General characteristics
- Class & type: Edsall-class destroyer escort
- Displacement: 1,253 tons standard; 1,590 tons full load;
- Length: 306 feet (93.27 m)
- Beam: 36.58 feet (11.15 m)
- Draft: 10.42 full load feet (3.18 m)
- Propulsion: 4 FM diesel engines,; 4 diesel-generators,; 6,000 shp (4.5 MW),; 2 screws;
- Speed: 21 knots (39 km/h)
- Range: 9,100 nmi. at 12 knots; (17,000 km at 22 km/h);
- Complement: 8 officers, 201 enlisted
- Armament: 3 × single 3 in (76 mm)/50 guns; 1 × twin 40 mm AA guns; 8 × single 20 mm AA guns; 1 × triple 21 in (533 mm) torpedo tubes; 8 × depth charge projectors; 1 × depth charge projector (hedgehog); 2 × depth charge tracks;

= USS Hill =

United States Navy destroyer escort during World War II

USS Hill (DE-141) was an Edsall-class destroyer escort in service with the United States Navy from 1943 to 1946. She was scrapped in 1974.

==History==
Hill was named after Edwin J. Hill, Chief Boatswain who died in action during the Japanese attack on Pearl Harbor, for which he was posthumously awarded the Navy Medal of Honor. She was launched 28 February 1943 by the Consolidated Steel Corp., Orange, Texas, sponsored by Mrs. Edward Hill, widow of Chief Boatswain Hill; and commissioned there 16 August 1943.

===Battle of the Atlantic===
After shakedown out of Bermuda, Hill tested new torpedo explosives and engaged in training along the New England coast. Departing Hampton Roads 5 December, Hill escorted a convoy to Casablanca via Ponta del Gada, Azores, and returned to the States 18 January 1944. During the next year the destroyer escort made four more transatlantic voyages to the North African coast as Allied forces pushed up the Italian peninsula and began their assault on southern France. On her fourth voyage, Hill performed antisubmarine patrol at Bahia, Brazil, and Cape Town, South Africa.

===Pacific War===
Following operations in the Caribbean February–March 1945, Hill proceeded to Argentia, Newfoundland, 3 April to serve as convoy screen and plane guard for escort carrier . After repairs at New York she participated in training exercises until sailing for the Caribbean 2 July. Two weeks later Hill sailed for the Pacific via the Panama Canal Zone. En route to Hawaii, Hill received word of Japanese capitulation and, after putting in at Pearl Harbor sailed for home again.

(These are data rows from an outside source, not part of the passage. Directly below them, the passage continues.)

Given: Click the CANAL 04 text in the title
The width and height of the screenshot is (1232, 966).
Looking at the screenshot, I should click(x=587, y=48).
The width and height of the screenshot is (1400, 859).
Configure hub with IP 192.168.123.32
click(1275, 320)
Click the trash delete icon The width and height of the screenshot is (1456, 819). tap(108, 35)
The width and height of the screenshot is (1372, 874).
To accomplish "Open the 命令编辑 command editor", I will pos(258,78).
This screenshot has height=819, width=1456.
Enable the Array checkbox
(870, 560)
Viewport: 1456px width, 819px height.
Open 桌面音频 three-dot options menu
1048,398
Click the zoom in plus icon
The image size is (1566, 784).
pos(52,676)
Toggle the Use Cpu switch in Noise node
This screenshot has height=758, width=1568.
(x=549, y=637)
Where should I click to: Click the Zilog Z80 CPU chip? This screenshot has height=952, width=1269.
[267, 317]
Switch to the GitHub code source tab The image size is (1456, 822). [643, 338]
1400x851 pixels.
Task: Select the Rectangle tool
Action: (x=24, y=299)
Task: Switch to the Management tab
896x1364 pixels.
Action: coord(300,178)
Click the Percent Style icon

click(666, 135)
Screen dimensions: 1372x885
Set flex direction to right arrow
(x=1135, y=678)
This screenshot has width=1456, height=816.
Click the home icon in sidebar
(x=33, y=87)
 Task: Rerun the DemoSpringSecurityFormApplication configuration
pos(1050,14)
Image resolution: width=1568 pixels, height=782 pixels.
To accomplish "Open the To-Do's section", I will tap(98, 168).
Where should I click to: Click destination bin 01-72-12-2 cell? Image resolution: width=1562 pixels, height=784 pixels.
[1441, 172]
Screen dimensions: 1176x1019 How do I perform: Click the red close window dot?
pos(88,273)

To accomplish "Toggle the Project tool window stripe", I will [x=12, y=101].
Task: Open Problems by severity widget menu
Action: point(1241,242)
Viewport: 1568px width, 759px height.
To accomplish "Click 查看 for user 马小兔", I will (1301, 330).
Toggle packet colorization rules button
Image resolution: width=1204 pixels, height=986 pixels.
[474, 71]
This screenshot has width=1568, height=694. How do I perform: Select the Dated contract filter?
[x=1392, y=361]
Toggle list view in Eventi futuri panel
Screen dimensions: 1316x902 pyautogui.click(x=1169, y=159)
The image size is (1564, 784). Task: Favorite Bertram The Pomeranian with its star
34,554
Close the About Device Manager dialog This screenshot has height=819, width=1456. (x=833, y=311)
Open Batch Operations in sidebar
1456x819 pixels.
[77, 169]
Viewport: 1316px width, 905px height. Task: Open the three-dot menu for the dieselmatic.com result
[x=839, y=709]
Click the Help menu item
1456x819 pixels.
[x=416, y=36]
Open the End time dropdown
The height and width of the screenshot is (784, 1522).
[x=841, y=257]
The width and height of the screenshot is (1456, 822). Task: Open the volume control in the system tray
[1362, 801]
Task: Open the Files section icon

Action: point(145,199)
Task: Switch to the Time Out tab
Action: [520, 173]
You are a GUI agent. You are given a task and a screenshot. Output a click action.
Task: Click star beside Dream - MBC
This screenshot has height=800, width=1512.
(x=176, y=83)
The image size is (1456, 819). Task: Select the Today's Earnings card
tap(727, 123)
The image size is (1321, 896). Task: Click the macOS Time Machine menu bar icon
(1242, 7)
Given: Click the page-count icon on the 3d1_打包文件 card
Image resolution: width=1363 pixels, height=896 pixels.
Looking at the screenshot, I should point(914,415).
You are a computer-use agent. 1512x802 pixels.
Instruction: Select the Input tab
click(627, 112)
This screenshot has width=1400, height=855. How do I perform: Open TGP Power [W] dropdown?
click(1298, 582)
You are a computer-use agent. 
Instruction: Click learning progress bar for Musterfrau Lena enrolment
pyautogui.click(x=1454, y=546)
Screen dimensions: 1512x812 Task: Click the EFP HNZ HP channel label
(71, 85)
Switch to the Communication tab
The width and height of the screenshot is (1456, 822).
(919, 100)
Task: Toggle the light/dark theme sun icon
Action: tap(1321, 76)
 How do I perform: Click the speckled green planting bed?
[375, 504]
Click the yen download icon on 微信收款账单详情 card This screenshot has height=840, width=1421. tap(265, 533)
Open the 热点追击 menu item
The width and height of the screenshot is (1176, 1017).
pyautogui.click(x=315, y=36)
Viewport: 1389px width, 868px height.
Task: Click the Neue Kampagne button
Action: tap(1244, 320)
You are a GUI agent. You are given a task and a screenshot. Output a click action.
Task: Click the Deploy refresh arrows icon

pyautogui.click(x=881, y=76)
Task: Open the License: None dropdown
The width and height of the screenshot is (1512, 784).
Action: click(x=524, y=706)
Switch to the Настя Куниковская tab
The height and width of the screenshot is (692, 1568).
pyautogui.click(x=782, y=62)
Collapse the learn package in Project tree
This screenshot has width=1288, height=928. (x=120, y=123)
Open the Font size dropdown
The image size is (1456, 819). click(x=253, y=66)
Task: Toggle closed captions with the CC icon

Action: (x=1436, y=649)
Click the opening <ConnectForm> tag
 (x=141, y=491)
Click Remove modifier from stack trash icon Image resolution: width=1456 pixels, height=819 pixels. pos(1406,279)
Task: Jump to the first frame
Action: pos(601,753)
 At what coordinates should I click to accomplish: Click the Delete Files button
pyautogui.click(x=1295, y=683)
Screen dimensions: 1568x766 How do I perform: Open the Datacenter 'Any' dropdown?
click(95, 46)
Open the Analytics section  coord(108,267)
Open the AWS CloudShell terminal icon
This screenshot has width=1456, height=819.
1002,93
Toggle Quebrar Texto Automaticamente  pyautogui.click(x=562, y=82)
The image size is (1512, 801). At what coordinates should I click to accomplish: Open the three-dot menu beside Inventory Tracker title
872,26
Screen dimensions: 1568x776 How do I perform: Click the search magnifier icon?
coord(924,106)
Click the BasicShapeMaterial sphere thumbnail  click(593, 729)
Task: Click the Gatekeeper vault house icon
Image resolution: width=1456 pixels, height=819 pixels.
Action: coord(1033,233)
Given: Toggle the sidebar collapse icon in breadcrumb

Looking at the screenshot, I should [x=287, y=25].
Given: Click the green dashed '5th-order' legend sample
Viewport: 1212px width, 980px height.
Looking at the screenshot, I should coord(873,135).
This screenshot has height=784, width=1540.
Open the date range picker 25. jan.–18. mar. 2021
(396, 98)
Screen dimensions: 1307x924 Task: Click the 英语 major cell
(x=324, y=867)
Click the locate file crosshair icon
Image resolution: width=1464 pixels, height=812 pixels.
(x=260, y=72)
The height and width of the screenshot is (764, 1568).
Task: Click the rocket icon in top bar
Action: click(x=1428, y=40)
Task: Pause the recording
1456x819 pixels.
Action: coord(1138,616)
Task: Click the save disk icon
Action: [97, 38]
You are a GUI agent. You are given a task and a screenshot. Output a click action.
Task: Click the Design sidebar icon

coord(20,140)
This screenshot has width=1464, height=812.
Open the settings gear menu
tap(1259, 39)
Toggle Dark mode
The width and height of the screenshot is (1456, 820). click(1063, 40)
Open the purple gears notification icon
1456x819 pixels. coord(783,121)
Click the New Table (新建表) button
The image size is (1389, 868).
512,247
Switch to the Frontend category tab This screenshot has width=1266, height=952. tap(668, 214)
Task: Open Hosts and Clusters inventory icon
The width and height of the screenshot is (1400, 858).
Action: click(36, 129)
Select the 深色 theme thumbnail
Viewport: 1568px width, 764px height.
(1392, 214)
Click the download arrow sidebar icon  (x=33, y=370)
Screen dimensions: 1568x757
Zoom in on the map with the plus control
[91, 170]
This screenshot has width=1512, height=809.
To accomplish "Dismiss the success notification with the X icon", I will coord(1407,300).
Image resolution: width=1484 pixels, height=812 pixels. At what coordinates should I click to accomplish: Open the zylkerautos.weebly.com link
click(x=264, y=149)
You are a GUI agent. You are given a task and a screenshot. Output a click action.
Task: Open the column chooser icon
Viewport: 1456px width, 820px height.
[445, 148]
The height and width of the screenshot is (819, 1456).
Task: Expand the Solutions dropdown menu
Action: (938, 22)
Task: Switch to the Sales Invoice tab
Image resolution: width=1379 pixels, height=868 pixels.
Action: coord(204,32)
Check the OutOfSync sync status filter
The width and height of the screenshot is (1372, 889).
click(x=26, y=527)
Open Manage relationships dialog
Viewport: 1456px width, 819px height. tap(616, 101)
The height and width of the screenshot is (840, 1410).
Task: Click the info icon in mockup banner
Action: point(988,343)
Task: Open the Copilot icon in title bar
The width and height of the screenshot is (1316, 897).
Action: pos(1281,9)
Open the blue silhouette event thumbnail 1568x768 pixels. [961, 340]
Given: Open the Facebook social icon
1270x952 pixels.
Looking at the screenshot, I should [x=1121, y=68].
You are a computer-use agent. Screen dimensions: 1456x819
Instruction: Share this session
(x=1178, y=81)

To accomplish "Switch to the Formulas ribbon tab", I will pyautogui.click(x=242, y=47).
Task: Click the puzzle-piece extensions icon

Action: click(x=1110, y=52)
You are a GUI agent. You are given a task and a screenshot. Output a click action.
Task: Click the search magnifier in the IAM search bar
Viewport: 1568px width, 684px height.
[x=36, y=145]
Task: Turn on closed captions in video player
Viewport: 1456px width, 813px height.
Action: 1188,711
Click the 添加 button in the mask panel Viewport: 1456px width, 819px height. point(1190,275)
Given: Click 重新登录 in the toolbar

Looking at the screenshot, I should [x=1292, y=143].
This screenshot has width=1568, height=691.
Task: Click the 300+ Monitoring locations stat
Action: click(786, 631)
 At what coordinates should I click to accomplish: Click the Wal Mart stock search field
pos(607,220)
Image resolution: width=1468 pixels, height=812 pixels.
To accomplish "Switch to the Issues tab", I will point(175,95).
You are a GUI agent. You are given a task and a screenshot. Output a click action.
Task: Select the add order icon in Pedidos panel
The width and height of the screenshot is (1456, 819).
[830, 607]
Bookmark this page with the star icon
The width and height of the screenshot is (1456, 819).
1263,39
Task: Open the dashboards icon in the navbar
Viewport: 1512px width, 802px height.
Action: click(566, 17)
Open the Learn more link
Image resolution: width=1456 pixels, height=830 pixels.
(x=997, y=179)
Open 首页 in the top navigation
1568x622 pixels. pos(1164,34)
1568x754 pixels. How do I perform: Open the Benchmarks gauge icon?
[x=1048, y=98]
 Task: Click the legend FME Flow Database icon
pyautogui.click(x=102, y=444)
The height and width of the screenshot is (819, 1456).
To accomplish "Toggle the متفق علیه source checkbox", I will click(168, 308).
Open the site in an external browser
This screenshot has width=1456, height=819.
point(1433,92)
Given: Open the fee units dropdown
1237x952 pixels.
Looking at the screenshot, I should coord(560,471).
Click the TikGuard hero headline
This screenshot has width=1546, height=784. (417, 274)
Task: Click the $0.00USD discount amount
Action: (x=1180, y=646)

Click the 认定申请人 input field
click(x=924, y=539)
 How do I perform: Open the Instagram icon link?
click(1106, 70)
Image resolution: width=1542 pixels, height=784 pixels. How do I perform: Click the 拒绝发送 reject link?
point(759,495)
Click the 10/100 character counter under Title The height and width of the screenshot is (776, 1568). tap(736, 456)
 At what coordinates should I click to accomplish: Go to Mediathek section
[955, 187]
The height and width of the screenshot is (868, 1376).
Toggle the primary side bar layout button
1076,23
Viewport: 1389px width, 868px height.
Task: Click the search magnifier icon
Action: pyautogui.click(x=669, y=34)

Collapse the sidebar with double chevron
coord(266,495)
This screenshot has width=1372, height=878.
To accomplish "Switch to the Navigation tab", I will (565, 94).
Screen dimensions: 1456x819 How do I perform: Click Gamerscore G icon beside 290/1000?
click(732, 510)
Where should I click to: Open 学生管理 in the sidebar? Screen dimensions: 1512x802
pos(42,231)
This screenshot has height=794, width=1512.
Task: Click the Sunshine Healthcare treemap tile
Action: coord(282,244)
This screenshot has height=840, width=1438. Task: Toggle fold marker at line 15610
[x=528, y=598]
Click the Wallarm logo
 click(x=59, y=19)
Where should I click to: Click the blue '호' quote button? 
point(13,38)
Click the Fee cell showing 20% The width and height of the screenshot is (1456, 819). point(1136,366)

===Decommissioning and fate===
Hill reached Green Cove Springs, Florida, via San Pedro, Los Angeles, the Panama Canal, and Charleston, South Carolina, 27 October 1945. She decommissioned and was placed in reserve there 7 June 1946. She was struck from the Navy list on 1 October 1972 and sold 18 January 1974 and scrapped.